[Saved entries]
┌────────

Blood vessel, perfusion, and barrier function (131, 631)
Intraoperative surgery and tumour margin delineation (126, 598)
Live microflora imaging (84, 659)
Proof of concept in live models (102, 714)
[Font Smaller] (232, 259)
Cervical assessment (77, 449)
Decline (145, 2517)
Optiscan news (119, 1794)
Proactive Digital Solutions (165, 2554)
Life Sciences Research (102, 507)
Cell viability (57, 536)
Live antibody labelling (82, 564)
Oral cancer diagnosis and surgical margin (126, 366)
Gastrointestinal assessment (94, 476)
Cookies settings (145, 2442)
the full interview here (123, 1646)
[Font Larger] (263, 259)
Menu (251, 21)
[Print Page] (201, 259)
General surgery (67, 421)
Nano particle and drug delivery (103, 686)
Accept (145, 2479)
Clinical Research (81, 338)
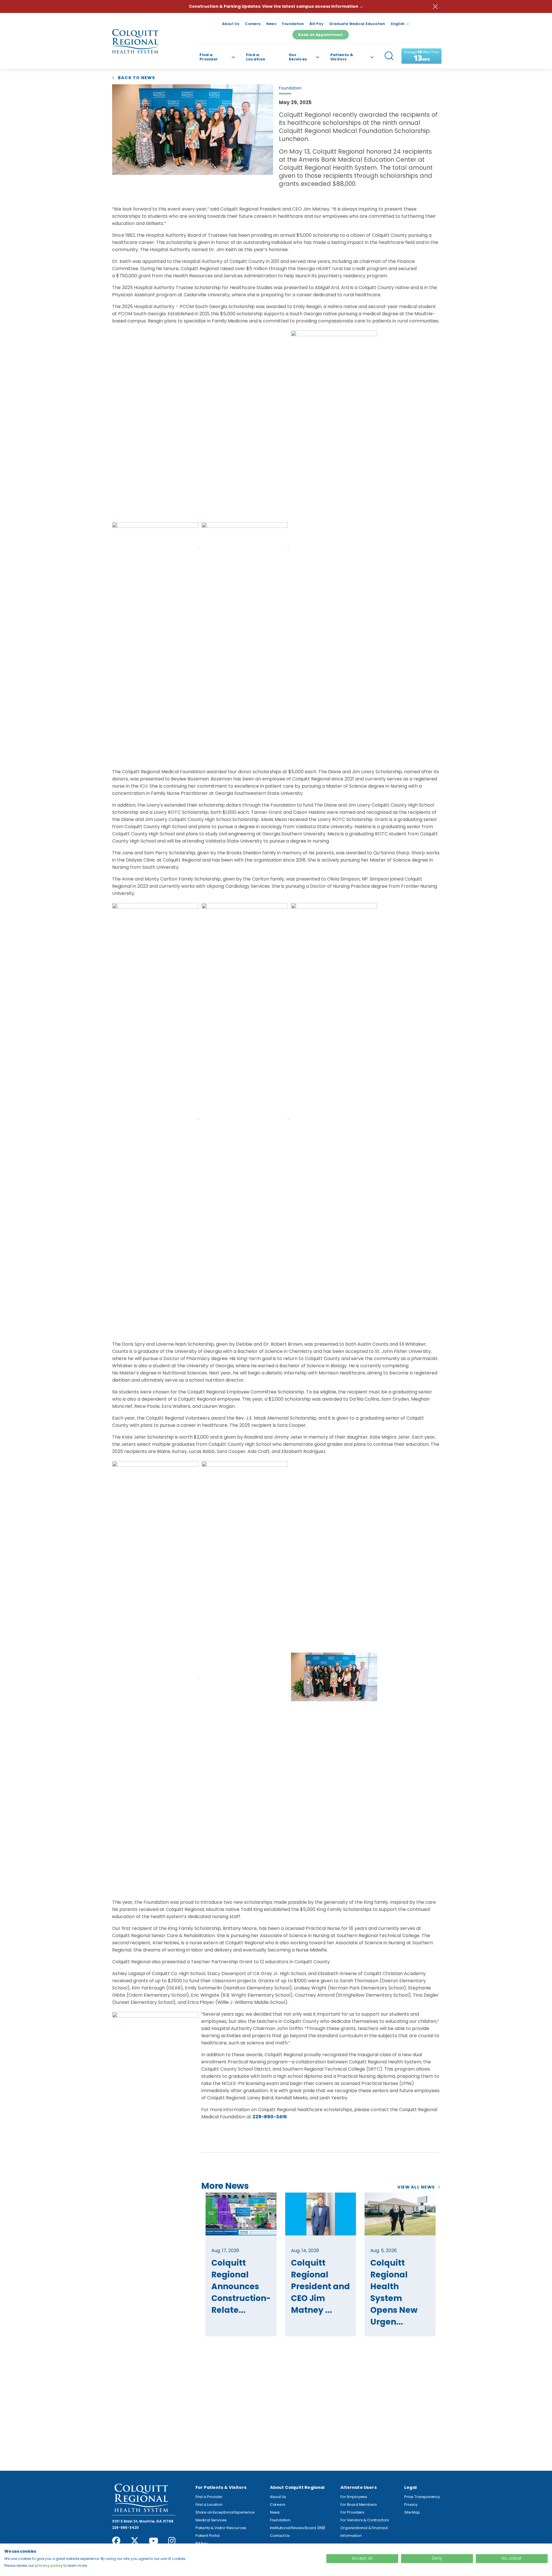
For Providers (352, 2512)
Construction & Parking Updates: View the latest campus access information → (276, 6)
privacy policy (49, 2565)
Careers (252, 23)
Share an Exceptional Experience (225, 2512)
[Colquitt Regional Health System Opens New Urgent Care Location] (400, 2213)
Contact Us (280, 2535)
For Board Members (358, 2504)
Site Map (412, 2512)
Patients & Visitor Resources (220, 2527)
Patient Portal (207, 2535)
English (398, 23)
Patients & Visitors (341, 57)
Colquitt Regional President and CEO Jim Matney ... (320, 2286)
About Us (230, 23)
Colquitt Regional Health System (141, 2498)
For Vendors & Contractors (364, 2520)
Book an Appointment (320, 34)
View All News (416, 2187)
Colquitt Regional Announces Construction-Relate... (241, 2286)
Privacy (410, 2504)
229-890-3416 (269, 2116)
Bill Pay (316, 23)
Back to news (136, 78)
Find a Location (255, 57)
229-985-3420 (125, 2527)
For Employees (353, 2496)
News (271, 23)
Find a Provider (209, 57)
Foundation (293, 23)
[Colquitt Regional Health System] (135, 41)
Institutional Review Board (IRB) (297, 2527)
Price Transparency (422, 2496)
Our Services (298, 57)
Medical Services (211, 2520)
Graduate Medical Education (357, 23)
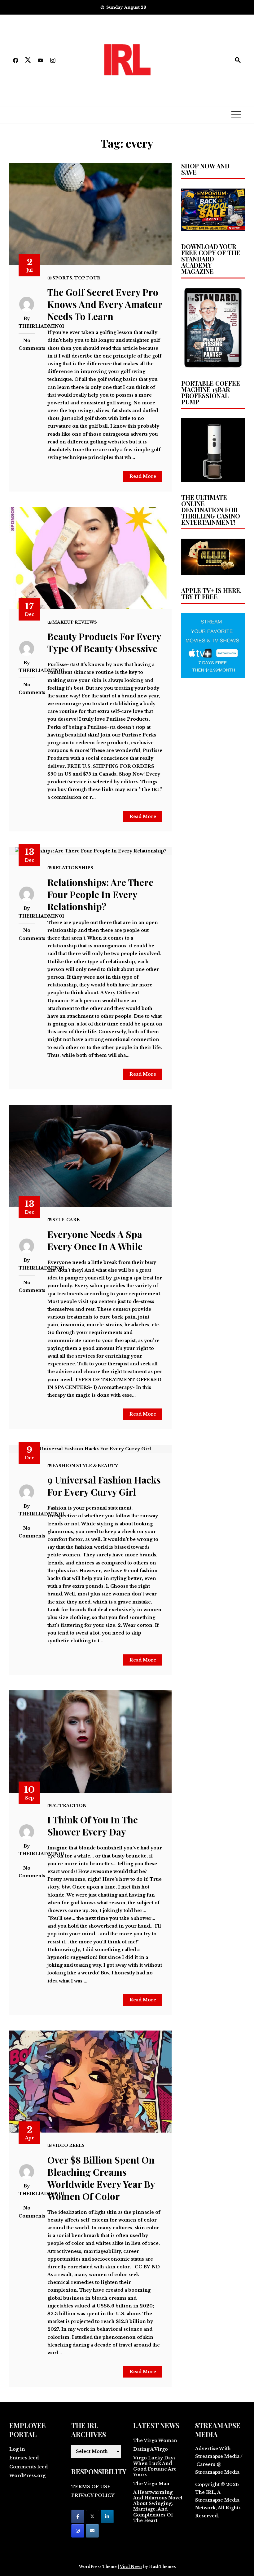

└────────

Problem details: Among the entries above, find the line with "Clinical Research (81, 338)" and repeat exactly from there through the line with "View All News (416, 2187)", leaving out the pictures.

Result for this task:
Clinical Research (81, 338)
For Providers (352, 2512)
Construction & Parking Updates: View the latest campus access information → (276, 6)
privacy policy (49, 2565)
Careers (252, 23)
Share an Exceptional Experience (225, 2512)
[Colquitt Regional Health System Opens New Urgent Care Location] (400, 2213)
Contact Us (280, 2535)
For Board Members (358, 2504)
Site Map (412, 2512)
Patients & Visitor Resources (220, 2527)
Patient Portal (207, 2535)
English (398, 23)
Patients & Visitors (341, 57)
Colquitt Regional President and CEO Jim Matney ... (320, 2286)
About Us (230, 23)
Colquitt Regional Health System (141, 2498)
For Vendors & Contractors (364, 2520)
Book an Appointment (320, 34)
View All News (416, 2187)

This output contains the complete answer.